TO DO.
Each line of the data below that contains "toolbar" must be copied.

+++

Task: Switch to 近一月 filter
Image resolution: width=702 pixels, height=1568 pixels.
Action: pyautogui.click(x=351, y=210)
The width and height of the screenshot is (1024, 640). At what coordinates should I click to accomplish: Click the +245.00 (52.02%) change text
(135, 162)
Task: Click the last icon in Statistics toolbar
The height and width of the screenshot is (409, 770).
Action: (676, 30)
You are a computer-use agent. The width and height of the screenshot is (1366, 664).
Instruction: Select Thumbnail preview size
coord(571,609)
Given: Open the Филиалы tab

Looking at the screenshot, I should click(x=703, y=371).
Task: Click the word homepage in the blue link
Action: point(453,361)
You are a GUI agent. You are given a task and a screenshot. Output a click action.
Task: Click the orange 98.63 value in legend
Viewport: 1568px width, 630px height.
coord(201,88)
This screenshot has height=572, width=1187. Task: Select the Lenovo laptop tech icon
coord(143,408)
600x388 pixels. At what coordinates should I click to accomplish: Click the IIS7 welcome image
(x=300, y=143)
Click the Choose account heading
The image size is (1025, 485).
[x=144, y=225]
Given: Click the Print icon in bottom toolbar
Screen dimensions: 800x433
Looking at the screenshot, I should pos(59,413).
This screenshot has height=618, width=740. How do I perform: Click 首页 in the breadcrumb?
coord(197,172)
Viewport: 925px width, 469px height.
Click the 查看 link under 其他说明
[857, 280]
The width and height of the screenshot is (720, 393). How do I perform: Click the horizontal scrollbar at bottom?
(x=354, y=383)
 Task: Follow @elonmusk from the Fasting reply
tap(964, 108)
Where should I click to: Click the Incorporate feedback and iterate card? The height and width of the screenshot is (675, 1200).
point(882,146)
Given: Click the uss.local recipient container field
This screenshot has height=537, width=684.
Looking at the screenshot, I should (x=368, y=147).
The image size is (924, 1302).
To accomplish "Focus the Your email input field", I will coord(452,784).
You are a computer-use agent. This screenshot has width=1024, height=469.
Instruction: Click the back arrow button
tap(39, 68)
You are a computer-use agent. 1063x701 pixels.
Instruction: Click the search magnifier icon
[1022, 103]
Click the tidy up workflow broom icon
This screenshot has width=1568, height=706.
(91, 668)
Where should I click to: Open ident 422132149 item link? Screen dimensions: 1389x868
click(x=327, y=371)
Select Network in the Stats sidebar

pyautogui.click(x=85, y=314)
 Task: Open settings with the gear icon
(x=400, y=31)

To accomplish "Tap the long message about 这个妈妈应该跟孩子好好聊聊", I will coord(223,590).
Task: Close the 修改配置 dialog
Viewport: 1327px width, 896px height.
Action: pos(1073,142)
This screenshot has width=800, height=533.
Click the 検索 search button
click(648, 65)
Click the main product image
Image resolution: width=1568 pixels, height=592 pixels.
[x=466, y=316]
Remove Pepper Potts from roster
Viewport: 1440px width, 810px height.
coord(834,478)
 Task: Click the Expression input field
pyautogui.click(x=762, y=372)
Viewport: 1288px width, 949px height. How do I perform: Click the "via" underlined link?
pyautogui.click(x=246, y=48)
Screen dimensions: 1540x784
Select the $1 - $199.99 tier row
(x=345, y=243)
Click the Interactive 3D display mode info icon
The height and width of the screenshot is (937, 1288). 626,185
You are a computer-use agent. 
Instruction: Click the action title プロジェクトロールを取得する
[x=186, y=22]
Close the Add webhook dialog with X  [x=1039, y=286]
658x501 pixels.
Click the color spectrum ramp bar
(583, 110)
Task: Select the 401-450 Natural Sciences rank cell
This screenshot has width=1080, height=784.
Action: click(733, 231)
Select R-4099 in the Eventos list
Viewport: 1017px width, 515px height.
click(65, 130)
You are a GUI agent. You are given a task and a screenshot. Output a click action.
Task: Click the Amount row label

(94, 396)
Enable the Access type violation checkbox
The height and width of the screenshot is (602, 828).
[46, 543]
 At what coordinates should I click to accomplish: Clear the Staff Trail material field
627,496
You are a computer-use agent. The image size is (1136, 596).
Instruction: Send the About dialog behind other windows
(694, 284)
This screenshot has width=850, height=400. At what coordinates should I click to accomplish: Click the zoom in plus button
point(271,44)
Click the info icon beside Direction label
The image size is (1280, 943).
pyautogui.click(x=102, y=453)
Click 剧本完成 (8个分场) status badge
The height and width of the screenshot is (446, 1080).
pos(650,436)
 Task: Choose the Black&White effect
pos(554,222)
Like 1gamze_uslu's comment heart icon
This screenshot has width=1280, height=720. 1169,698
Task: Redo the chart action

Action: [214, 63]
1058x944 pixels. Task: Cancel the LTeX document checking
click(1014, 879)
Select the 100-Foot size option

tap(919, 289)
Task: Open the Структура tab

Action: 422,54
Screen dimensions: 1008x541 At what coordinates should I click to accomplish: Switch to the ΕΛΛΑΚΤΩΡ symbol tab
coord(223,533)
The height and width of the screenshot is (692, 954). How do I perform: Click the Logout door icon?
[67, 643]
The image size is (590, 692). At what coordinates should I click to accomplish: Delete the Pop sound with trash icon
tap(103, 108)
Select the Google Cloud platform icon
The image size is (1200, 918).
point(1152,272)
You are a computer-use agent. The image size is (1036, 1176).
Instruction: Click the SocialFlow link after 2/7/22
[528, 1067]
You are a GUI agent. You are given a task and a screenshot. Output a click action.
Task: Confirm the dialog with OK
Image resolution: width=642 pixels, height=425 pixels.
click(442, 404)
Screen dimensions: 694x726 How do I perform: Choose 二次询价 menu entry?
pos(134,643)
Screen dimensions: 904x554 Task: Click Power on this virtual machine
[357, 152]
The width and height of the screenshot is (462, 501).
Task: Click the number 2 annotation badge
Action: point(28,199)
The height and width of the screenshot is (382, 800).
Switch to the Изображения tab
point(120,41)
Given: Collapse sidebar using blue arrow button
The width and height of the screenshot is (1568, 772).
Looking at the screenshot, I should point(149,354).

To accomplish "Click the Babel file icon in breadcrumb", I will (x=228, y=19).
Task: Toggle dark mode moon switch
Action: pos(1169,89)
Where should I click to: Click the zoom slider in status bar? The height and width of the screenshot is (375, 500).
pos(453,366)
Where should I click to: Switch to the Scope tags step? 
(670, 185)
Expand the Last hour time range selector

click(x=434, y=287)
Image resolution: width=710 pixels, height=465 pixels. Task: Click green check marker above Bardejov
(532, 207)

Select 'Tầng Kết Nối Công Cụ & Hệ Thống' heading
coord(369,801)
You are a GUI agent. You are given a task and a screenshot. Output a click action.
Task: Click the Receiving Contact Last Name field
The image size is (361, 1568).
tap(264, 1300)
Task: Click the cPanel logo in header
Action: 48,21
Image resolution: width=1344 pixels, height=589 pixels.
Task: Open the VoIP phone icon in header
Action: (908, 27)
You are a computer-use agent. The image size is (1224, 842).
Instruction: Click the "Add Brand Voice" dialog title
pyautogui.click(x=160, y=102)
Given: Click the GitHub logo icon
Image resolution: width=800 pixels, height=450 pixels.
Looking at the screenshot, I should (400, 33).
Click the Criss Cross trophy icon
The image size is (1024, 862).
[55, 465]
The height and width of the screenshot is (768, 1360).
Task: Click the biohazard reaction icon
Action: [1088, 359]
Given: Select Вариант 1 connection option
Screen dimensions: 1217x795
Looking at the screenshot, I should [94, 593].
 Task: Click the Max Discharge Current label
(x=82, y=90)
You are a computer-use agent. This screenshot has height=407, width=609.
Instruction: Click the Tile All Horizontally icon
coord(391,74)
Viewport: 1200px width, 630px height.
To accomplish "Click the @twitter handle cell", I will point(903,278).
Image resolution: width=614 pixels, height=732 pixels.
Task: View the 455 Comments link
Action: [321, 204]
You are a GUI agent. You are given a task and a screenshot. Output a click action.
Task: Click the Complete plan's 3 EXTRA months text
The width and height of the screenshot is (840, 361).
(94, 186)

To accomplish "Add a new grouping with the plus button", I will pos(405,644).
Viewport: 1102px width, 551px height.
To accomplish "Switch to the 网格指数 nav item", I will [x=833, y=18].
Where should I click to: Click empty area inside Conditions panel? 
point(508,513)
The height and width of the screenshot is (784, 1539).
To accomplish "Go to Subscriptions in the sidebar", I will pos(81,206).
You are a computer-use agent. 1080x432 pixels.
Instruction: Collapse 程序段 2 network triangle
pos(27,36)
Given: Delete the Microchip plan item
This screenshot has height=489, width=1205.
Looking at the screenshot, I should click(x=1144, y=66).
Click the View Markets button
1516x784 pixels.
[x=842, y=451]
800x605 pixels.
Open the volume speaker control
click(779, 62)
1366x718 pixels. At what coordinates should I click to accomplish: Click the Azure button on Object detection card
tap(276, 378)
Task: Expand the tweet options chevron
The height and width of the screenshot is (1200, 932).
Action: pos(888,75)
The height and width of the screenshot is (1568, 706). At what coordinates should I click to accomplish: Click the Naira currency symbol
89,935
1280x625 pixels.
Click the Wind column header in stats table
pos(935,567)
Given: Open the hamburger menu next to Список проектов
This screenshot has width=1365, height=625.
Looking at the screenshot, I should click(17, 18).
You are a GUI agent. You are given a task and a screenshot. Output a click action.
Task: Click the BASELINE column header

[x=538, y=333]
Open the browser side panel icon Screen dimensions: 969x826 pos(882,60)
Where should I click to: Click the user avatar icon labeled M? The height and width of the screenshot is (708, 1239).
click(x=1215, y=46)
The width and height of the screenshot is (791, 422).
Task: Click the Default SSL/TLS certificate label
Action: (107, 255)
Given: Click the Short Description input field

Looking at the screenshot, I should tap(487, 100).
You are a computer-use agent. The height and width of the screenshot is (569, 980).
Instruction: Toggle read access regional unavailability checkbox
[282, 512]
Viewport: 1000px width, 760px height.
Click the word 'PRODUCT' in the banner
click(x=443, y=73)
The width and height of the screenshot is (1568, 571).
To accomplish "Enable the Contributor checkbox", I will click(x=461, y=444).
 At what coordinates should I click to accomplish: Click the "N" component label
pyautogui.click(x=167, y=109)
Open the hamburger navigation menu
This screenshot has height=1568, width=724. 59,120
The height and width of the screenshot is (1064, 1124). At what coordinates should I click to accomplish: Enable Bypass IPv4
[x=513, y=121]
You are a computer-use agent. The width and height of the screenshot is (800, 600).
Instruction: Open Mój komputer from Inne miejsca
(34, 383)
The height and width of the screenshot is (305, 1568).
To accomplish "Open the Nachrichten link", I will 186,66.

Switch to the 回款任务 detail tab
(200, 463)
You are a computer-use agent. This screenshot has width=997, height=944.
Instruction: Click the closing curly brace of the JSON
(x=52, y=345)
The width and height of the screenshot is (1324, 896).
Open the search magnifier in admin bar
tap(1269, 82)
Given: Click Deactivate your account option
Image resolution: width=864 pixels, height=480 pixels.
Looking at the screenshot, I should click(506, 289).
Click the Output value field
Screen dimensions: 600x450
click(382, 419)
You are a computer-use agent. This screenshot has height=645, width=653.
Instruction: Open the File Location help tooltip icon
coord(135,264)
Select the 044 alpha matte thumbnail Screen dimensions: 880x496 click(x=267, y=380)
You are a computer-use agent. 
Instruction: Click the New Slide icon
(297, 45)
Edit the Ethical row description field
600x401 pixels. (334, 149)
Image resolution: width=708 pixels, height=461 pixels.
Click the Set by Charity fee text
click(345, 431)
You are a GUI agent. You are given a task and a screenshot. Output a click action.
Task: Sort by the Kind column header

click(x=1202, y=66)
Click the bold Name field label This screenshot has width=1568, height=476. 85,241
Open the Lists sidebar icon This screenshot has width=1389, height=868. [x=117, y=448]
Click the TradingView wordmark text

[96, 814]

+++

ANSWER BELOW.
Task: Click the last icon in Statistics toolbar
Given: Click the Print icon in bottom toolbar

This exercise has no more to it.